And while the world is full of injustices that need to be called out and named and repented of, these past ten days have brought multiple intersections into the public conversation in a big way.
I need other voices to call me out and help me understand a reality that is beyond myself.
I need to be quiet and listen.
I need to let voices that are not like mine speak.
I think that is part of being the Body of Christ.
Acknowledging I am just a foot.
Paying attention to what the hand and the ear have to teach me.
It must be exhausting to continuously be calling out to feet like me, “Hey! Pay attention to this, too!”
It is the reason we need specific and defined hashtags like #blacklivesmatter and #blacktranslivesmatter.
Because while it should be, it isn’t obvious and white cis-gendered folks like me assume far too much when we lump everything together and pretend it isn’t an intersecting, complicated mess.
Forgive me for too often putting my foot in my mouth.
Forgive me for perpetuating systemic oppression.
Forgive me for not understanding you.
Forgiveness requires repentance.

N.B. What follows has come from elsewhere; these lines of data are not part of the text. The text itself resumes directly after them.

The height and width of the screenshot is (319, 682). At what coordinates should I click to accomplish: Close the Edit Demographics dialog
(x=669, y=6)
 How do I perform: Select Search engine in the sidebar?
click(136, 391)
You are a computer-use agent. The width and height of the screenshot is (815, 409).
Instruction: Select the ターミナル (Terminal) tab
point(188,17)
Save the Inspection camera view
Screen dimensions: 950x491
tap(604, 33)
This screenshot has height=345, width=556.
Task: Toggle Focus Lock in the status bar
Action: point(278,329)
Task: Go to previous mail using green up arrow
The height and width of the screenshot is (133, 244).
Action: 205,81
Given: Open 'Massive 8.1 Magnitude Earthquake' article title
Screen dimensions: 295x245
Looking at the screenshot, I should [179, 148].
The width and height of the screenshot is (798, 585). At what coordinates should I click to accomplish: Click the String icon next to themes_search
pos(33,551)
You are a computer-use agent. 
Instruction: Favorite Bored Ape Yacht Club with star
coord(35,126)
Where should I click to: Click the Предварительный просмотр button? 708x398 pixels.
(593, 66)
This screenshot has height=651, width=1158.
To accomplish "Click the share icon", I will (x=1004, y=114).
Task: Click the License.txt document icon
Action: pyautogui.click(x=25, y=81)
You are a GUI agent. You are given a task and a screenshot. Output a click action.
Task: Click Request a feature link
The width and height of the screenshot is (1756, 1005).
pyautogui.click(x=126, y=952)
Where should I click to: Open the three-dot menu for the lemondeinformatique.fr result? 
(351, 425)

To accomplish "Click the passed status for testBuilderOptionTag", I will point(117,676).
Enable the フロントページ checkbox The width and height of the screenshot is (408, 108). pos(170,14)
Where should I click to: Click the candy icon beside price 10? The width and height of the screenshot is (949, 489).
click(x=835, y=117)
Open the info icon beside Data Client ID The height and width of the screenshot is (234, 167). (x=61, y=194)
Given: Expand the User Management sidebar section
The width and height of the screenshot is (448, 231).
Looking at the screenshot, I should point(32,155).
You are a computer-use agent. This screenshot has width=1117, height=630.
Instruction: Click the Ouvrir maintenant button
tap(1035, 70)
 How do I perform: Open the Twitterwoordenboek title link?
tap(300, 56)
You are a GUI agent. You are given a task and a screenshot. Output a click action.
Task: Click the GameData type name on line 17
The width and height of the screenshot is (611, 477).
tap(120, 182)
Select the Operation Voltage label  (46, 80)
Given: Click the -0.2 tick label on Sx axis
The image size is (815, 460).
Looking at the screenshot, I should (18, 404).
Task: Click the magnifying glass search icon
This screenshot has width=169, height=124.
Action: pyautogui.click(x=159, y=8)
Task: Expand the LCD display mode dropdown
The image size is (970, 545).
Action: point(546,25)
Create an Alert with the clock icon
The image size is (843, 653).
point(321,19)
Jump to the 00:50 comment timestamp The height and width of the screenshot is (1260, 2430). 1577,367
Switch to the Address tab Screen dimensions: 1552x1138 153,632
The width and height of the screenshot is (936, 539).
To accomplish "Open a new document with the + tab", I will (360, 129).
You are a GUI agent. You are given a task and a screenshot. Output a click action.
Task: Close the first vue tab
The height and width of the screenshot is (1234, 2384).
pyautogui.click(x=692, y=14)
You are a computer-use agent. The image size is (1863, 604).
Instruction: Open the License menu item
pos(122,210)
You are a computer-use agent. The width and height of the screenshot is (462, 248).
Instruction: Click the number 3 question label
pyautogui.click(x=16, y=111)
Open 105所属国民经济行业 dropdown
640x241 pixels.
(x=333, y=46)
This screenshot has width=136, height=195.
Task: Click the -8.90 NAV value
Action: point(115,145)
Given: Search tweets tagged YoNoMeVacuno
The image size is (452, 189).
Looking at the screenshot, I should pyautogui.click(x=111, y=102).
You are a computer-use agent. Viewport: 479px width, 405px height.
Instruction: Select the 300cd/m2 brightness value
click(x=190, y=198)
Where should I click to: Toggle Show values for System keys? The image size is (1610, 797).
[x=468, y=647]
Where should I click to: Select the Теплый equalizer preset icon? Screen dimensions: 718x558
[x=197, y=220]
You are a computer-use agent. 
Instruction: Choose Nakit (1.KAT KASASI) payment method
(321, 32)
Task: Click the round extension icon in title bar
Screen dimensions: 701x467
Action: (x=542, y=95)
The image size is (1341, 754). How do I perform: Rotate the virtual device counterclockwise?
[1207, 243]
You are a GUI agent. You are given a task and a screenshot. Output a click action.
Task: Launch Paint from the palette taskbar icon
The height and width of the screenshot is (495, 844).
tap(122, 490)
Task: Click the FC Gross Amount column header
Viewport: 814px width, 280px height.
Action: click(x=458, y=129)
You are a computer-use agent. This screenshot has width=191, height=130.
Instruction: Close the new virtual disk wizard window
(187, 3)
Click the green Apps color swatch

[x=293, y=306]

A commitment to live differently.
And one way for me to begin is to not just listen to fingers and appendixes and hair when they are thrust into the spotlight or have to yell to get my attention, but to actively seek out those parts of this vast and diverse Body of Christ that are not like me… to honor them, to celebrate them, to support them.
pcumcblogarchive
June 29, 2015 at 8:35 amNicely said, Katie. I have been hearing all of those voices, too, and wondering what I’m missing, what I can’t see, what I don’t know because I’m such a comfortable, pretty-well-situated foot myself. I don’t like how I don’t even realize (more of the time than I realize) that everyone else is NOT a foot, or that I’m left and they’re right, or they have a toe ring and I have blue nail polish, so even as feet we don’t have the same experiences. I bump into that reminder in certain company and with certain voices and I can’t believe I missed it again, having slipped back into my clean socks and comfortable shoes.
Thanks for contributing to the very much-needed and important and faith-filled conversation.
Katie Z.
July 8, 2015 at 9:18 amYou are welcome! And thank you for also looking for more than feet in this world.